Modern Wisdom · The Career Trap That Makes Women Miserable - Suzanne Venker - #1113 · June 20, 2026
Childhood Obesity Tripled When Mothers Left Home En Masse, Venker Claims
Modern Wisdom
Modern Wisdom
The Career Trap That Makes Women Miserable - Suzanne Venker - #1113
"The obesity, the childhood obesity, which tripled in the last 50 years, happened at the same time mothers left the home en masse. Because who do you think was cooking before? Before when we didn't have the obesity crisis, why was that? People talk about chemicals and oils and that's all fine and great, but the truth is there was a mom in a kitchen cooking."
Venker links the tripling of childhood obesity over 50 years to the mass entry of mothers into the workforce, arguing that home-cooked meals disappeared when no one was home during the day. She frames this as a lifestyle consequence of dual-income families that gets overlooked in obesity debates.

About this episode

Chris Williamson sits down with conservative author and cultural critic Suzanne Venker for a provocative two-hour conversation about marriage, motherhood, and the messages young women receive about building their lives. Venker, who has written extensively on feminism and family structure for 25 years, argues that modern women have been systematically misled by feminist ideology rooted in the dysfunctional family backgrounds of 1970s second-wave leaders. She claims these influential voices extrapolated personal trauma into universal narratives about marriage being oppressive, leaving generations of women unprepared for the biological and emotional realities of wanting children in their thirties. The conversation explores Venker's controversial thesis that women should structure their education and career choices around future family plans rather than career ambitions, choosing flexible professions and carefully vetting male partners for earning potential.
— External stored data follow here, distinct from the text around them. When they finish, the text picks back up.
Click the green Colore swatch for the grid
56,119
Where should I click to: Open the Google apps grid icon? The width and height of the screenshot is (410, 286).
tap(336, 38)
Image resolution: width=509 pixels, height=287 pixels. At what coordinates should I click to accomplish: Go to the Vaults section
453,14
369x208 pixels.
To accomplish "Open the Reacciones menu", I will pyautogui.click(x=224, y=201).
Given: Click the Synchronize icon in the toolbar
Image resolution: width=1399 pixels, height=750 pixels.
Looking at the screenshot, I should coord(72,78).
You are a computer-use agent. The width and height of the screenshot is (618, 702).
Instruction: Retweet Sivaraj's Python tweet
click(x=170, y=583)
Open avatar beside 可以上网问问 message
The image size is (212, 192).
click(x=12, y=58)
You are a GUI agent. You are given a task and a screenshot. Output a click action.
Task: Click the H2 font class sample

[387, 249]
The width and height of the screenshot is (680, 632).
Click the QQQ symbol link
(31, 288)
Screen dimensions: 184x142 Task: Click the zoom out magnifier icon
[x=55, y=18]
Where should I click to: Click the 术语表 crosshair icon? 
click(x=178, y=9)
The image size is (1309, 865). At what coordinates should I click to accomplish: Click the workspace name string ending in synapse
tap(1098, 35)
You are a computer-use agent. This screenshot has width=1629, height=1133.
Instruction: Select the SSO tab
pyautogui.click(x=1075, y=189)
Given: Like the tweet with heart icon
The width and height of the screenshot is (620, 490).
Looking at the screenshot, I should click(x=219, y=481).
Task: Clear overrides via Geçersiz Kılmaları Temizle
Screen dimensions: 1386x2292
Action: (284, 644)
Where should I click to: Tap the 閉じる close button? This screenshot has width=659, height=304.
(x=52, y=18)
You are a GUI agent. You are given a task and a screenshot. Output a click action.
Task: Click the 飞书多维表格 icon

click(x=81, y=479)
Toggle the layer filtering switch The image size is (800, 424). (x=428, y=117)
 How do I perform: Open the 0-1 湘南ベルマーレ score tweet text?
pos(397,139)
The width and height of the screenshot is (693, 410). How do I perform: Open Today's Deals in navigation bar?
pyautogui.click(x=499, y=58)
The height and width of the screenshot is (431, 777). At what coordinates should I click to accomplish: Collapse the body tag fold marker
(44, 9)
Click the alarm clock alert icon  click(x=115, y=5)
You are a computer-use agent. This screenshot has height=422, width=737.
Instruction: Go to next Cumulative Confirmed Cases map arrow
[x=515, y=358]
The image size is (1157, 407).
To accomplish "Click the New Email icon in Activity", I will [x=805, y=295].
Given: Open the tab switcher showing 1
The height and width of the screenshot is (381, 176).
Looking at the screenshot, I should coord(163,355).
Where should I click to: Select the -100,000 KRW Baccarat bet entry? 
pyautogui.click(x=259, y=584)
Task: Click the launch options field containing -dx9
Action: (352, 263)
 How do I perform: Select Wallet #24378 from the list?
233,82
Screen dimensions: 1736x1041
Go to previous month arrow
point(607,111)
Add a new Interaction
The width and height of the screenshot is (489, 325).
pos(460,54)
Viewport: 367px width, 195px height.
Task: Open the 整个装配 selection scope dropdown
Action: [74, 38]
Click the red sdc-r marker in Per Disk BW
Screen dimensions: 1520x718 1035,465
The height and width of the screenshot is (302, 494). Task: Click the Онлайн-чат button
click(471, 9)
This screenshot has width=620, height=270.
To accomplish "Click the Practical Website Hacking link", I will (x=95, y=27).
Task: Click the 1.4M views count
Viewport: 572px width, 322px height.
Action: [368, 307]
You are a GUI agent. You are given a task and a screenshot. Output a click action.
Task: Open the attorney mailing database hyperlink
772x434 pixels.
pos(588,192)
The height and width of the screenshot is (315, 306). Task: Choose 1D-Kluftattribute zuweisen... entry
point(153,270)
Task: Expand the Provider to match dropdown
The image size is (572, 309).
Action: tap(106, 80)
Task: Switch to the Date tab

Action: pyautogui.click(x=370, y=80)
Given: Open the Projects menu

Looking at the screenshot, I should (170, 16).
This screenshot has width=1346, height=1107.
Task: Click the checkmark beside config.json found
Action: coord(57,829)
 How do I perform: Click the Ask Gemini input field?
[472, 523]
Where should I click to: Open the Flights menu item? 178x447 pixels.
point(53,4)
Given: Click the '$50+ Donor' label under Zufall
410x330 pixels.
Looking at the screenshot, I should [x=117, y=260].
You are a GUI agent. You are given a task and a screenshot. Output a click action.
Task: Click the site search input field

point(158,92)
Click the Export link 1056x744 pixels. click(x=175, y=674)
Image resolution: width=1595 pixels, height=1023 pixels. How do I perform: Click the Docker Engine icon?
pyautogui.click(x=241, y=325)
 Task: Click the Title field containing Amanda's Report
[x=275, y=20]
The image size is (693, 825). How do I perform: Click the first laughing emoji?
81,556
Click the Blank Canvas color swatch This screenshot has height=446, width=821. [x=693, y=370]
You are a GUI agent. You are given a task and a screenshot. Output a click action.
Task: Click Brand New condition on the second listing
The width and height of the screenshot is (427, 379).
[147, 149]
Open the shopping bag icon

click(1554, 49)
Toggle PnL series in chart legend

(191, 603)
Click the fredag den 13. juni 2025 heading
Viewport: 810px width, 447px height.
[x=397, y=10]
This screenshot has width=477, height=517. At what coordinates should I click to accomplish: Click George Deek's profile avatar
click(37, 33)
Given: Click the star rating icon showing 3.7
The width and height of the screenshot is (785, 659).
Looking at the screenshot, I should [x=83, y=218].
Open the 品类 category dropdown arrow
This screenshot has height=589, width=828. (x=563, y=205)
She presents data showing 80% of childless women at menopause did not intend to be child-free, and links daycare normalization to attachment disorders and the childhood obesity epidemic. Williamson pushes back thoughtfully on economic constraints and challenges Venker to address the practicalities young women face, including cohabitation trends, student debt, and the tension between financial independence and maternal presence. Venker frames her advice as countercultural but evidence-based, urging women to reject the cultural imperative to live like men and instead embrace traditionally feminine roles without shame. The episode concludes with Venker's assertion that no career achievement compares to the meaning derived from raising children, though she acknowledges this runs counter to every mainstream message young women receive today.